* _TEXTE RETENU_:
La relation nébuleuse entre
l’épargne, le déficit du compte courant et l’excès de liquidité
Les échanges entre la BoM et le
MoF auront permis au lecteur assidu de comprendre qu’une relation nébuleuse
existe entre l’épargne nationale, le déficit du compte courant, la liquidité du
système monétaire, les emprunts du gouvernement et les investissements
étrangers vers Maurice. Essayons de mettre un peu d’ordre dans ce fouillis. Le
déficit commercial (export moins import) a une répercussion directe sur le
déficit du compte courant. Maurice accuse, en moyenne, quatre à huit milliards
de roupies de déficit commercial mensuellement. Ce n’est donc guère étonnant
que le compte courant s’enlise autour d’un déficit dépassant 10 % du PIB
(malgré notre performance dans le tourisme et autres services) car, dans une
discipline où il existe très peu de certitudes, le dismal science qu’est
l’économie réussit à établir une identité ici. Le déficit du compte courant est
égal à la différence entre l’épargne nationale et l’investissement du pays.
Donc, la propension à l’épargne diminuant de façon anémique à 13% du PIB, alors
que l’investissement reste relativement plus stable (22 à 25 % du PIB), le
déficit du compte courant s’est ainsi creusé. Ce trou du compte courant doit
être contrebalancé (remblayé) de façon exacte par un surplus du côté du Capital
Account. Ce «remblais» peut prendre plusieurs formes. On a vu que le
gouvernement a, ces derniers temps, augmenté ses emprunts de l’extérieur
(suivant ainsi le conseil du FMI), alors que, jusqu’à tout récemment, notre
dette nationale (aujourd’hui Rs 58 milliards à l’étranger et Rs 162 milliards)
était davantage axée sur l’emprunt au niveau local. La BoM avait critiqué ces
emprunts à cause de la liquidité qu’ils créent sur le marché monétaire.
D’autres intrants considérés comme hautement « vertueux» comme
le net FDI inflow (3 % du GDP en
2010 et 1,6 % en 2011) causent aussi le même excès de liquidité sur le marché
monétaire, et ce n’est pas pour cela qu’on découragerait le Foreign Direct
Investment (FDI). Moins vertueux sans aucun doute et très volatile, les inflows
dus à l’offshore atteignaient 7,8 % en 2011. Une réponse à ces excès de
liquidité est de les éponger ou de les stériliser à travers les instruments de
la BoM et du ministère des Finances.

* _DONNÉES FOURNIES_:

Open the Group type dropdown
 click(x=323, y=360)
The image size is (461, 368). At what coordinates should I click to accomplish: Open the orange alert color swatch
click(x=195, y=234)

* _VOTRE OBJECTIF_:
Reproduisez à l'identique le passage du texte sur l'épargne et le déficit du compte courant qui commence aux mots "était davantage axée" et s'arrête après "ministère des Finances.".

* _RÉPONSE COMPLÈTE_:
était davantage axée sur l’emprunt au niveau local. La BoM avait critiqué ces
emprunts à cause de la liquidité qu’ils créent sur le marché monétaire.
D’autres intrants considérés comme hautement « vertueux» comme
le net FDI inflow (3 % du GDP en
2010 et 1,6 % en 2011) causent aussi le même excès de liquidité sur le marché
monétaire, et ce n’est pas pour cela qu’on découragerait le Foreign Direct
Investment (FDI). Moins vertueux sans aucun doute et très volatile, les inflows
dus à l’offshore atteignaient 7,8 % en 2011. Une réponse à ces excès de
liquidité est de les éponger ou de les stériliser à travers les instruments de
la BoM et du ministère des Finances.